Pocas cosas duelen más que un backtest espectacular que se hunde en cuanto pones dinero real. No es mala suerte; suele ser uno de estos tres errores.

1. Sobreajuste (overfitting)

Si optimizas los parámetros hasta que el backtest es perfecto, no has encontrado una estrategia: has memorizado el pasado. Esos parámetros mágicos (RSI de 14,3 y media de 47) no funcionarán con datos nuevos. Cuanto más "perfecto" el backtest, más sospecha.

2. Sesgo de anticipación (look-ahead bias)

Usar datos que no existían en ese momento. Por ejemplo, calcular con el cierre del día para "decidir" una entrada a media sesión. El backtest ve el futuro; tú no. Resultado: ganancias imposibles de replicar.
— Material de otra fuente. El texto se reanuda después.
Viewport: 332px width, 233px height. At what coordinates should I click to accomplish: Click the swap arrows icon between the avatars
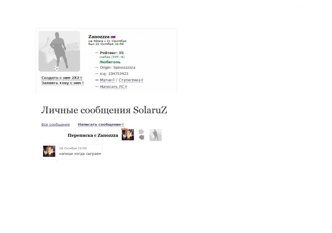(141, 135)
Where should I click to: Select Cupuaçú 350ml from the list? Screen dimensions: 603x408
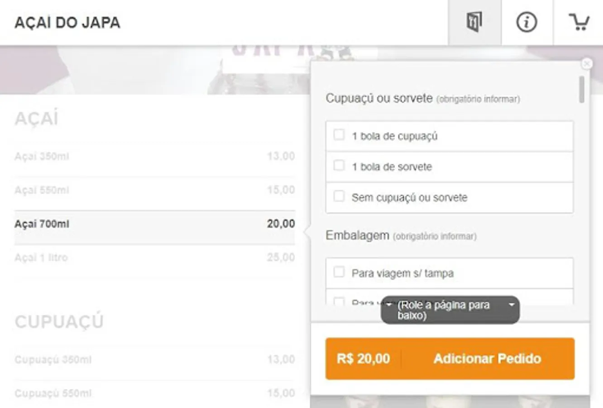pyautogui.click(x=154, y=359)
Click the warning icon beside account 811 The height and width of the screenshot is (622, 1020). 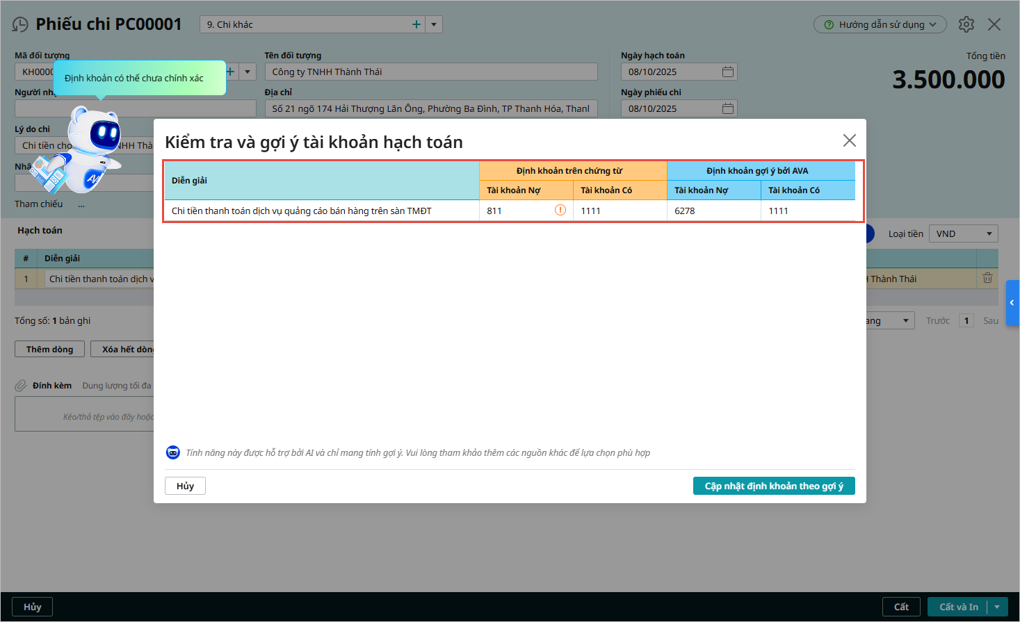point(560,210)
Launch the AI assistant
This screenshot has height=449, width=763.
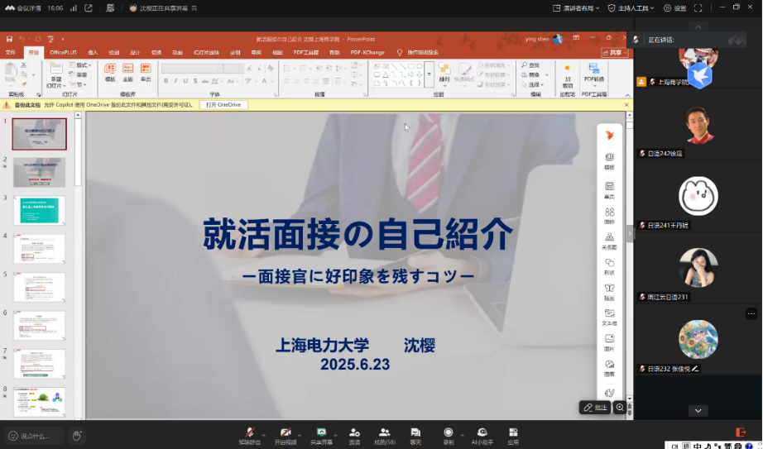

3. Ignorar costes y slippage

Comisiones, spread y deslizamiento se comen los márgenes pequeños. Una estrategia que gana 0,1% por trade en el backtest puede ser perdedora una vez restas costes reales.

ErrorSíntomaSolución
SobreajusteBacktest perfecto, real maloValidar fuera de muestra
Look-aheadResultados "demasiado buenos"Usar solo datos disponibles en t
CostesMargen desaparece en realIncluir comisiones y slippage

Conclusión

Un buen backtest es honesto, no perfecto. Valida con datos que no usaste para optimizar, incluye costes reales y desconfía de los resultados espectaculares.